Reputation: 161
I am working on a project where I have used tweets with Emojis and Emoticons. My main goal is to get the combined sentiment score of the tweets( text + Emoticons ) and as we know these emoticons are probably the most meaningful part of the data and that's they can not be neglected. I have converted the encoding structure of the emojis and emoticons via iconv but I am only getting the sentiment score for the text, not the emojis. I am using Vader sentiment in this process but if there is another Sentiment library/Lexicon that can be used which will give me the senti score for all the emojis too it will be a lot helpful and highly appreciated.
Tweets:
dput(df_emoji$Description)
c("DoorDash or Uber method asap<f0><9f><98><ad> cause I be starving<f0><9f><98><ad><f0><9f><98><ad>",
"such a real ahh niqq cuz I be having myself weak asl<f0><9f><98><82>",
"shii made me laugh so fuccin hard bro<f0><9f><98><82><f0><9f><98><82><f0><9f><98><82><f0><9f><98><82>",
"Hart and Will Ferrell made a Gem in Get hard fr<f0><9f><98><82><f0><9f><98><82><f0><9f><98><82>",
"@NigerianAmazon Chill<f0><9f><a4><a3><f0><9f><98><ad>", "so bomedy <f0><9f><98><82><f0><9f><98><82><f0><9f><98><82>",
"is that ass Gotdam<f0><9f><98><82><f0><9f><98><82><f0><9f><98><82>",
"wild<f0><9f><98><82><f0><9f><98><82><f0><9f><98><82>",
"them late night DoorDash<e2><80><99>s be goin crazy<f0><9f><a4><a3>",
"of the week<f0><9f><98><82><f0><9f><98><82><f0><9f><98><82><f0><9f><98><82>"
)
Code:
emoji_senti <- data.frame(text = iconv(data_sample$text, "latin1", "ASCII", "byte"),
stringsAsFactors = FALSE)
column1 <- separate(emoji_senti, text, into = c("Bytes", "Description"), sep = "\\ ")
column2 <- separate(emoji_senti, text, into = c("Bytes", "Description"), sep = "^[^\\s]*\\s")
df_emoji <- data.frame(Bytes = column1$Bytes, Description = column2$Description)
allvals_emoji <- NULL
for (i in 1:length(df_emoji$Description)){
outs <- vader_df(df_emoji$Description[i])
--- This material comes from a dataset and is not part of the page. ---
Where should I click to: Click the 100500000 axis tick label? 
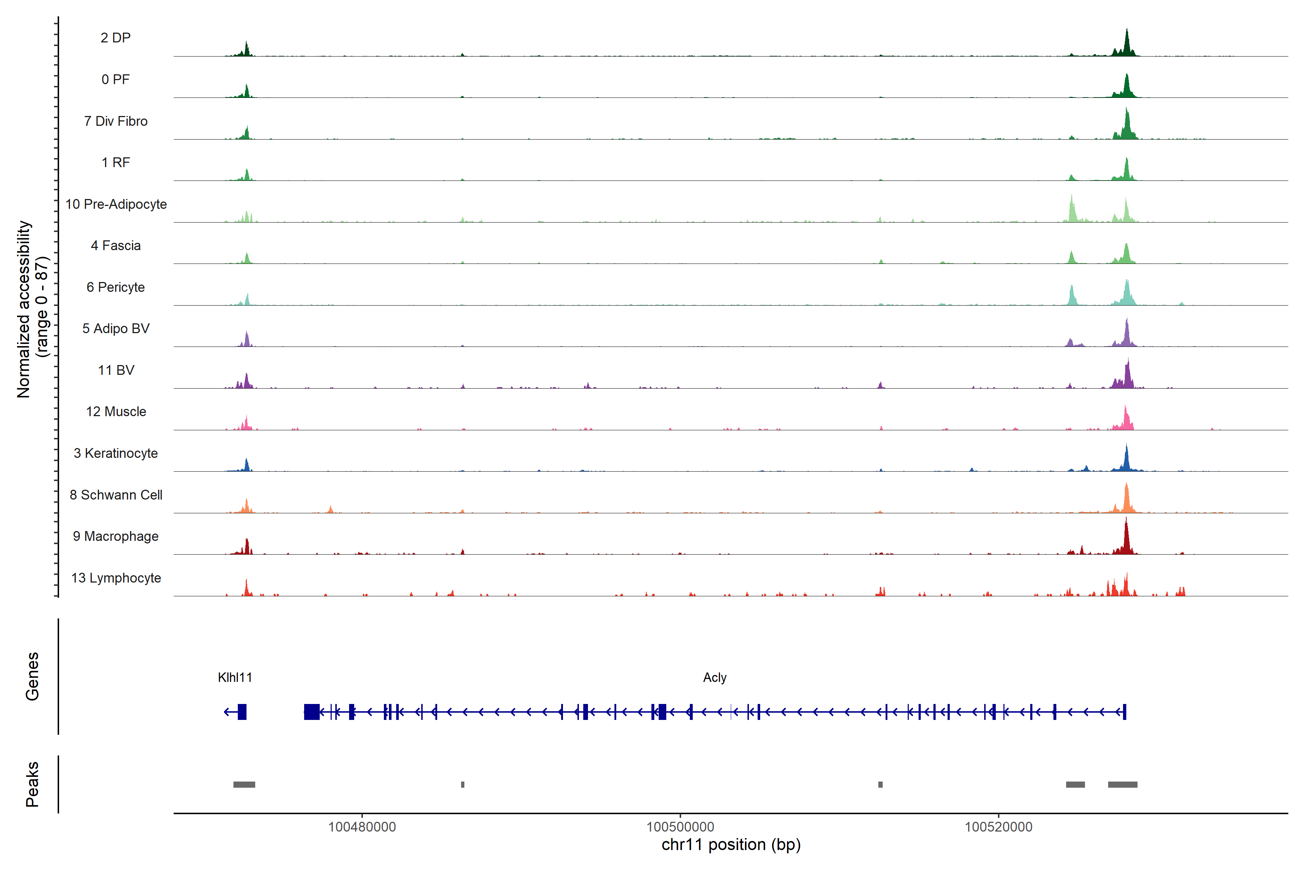click(680, 827)
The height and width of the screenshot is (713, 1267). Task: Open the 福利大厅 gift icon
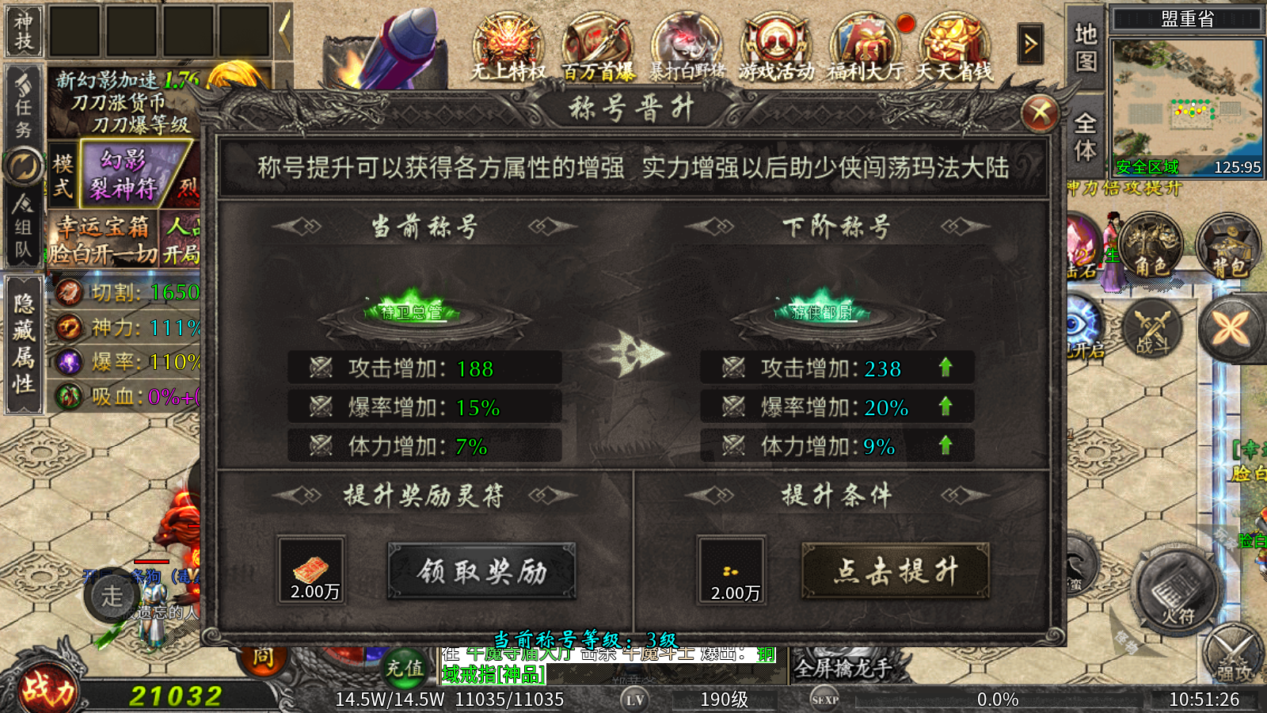[x=866, y=48]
allvals_emoji <- rbind(allvals_emoji,outs)
}
allvals_emoji
See this that the first tweet has only 9 English words which have their scores but it misses the score for converted Unicode for emojis.
# word_scores compound pos neu neg but_count
# 1 {0, 0, 0, 0, 0, 0, 0, 0, 0} 0.000 0.000 1.000 0.000 0
# 2 {0, 0, 0, 0, 0, 0, 0, 0, 0, 0, -1.9, 0, 0} -0.440 0.000 0.805 0.195 0
# 3 {0, 0, 0, 2.6, 0, 0, -0.67835, 0, 0} 0.444 0.293 0.570 0.137 0
# 4 {0, 0, 0, 0, 0, 0, 0, 0, 0, -0.4, 0} -0.103 0.000 0.877 0.123 0
# 5 {0, 0} 0.000 0.000 1.000 0.000 0
# 6 {0, 0, 0, 0} 0.000 0.000 1.000 0.000 0
# 7 {0, 0, -2.5, 0, 0} -0.542 0.000 0.533 0.467 0
# 8 {0, 0} 0.000 0.000 1.000 0.000 0
# 9 {0, 0, 0, 0, 0, 0, 0} 0.000 0.000 1.000 0.000 0
# 10 {0, 0, 0, 0} 0.000 0.000 1.000 0.000 0
Upvotes: 1
Views: 606
Reputation: 103
Check this discussion: VaderSentiment: unable to update emoji sentiment score
"Vader transforms emojis to their word representation prior to extracting sentiment"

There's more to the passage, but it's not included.